Riccardo Francalancia
(Assisi,1886 – Roma, 1965)
Teiera e cachi, 1925
Oil painting on canvas, 52x58.5 cm
Courtesy of the Francalancia family

Riccardo Francalancia, Teiera e Cachi

The hot tones of this Autumn Natura Morta (still life) carry us into the interior of an essential and evocative household atmosphere, built with just a few objects - a teapot, a cup and five cachi - in dialogue between them thanks to the skilful combination of the earthy colours, that characterise also the bare back wall. The artwork is very close to the stylistic modes of 15th-century Italian artists, in the metaphysical essentiality of the forms and volumes, in the refined pictorial draftsmanship and in the detail of the parallel folds of the neat white tablecloth, which are not perfectly cancelled out by the iron.
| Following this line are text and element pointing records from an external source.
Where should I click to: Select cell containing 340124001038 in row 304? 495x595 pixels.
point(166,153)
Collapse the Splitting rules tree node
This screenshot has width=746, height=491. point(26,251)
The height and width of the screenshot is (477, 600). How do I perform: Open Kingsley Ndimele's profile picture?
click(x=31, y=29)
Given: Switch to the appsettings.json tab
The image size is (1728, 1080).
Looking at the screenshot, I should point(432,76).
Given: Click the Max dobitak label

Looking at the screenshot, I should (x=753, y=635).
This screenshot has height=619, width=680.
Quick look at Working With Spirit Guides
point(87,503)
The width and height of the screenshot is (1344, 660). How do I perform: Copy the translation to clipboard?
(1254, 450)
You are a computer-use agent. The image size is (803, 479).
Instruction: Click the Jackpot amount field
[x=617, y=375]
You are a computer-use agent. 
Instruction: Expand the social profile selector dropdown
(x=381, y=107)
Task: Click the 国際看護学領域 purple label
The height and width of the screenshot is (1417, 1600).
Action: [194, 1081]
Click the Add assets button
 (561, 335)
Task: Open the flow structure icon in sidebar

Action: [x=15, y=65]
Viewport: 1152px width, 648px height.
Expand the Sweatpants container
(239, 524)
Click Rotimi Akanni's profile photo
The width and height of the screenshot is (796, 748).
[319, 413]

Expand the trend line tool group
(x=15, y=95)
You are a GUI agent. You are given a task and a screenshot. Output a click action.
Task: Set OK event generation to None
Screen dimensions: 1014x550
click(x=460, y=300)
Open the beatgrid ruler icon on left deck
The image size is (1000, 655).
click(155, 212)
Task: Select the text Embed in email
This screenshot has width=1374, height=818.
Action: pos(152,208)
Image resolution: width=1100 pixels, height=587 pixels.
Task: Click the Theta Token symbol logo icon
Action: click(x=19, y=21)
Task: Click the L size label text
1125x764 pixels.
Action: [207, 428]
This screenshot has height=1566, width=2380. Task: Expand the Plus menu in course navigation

The static nature of the scene and the almost photographic realism also bring it close to the masters of the Roman area contemporary with Francalancia, such as Francesco Trombadori, Carlo Socrate and Antonio Donghi, and to that poetic artistic strand defined as 'magic realism'. In the 1920s, many artists felt the need to rediscover the tradition of Italic painting and in this sense the debate took place above all in the magazine Valori Plastici directed by Mario Broglio with his wife Edita, with whom Francalancia had important collaborative relationships.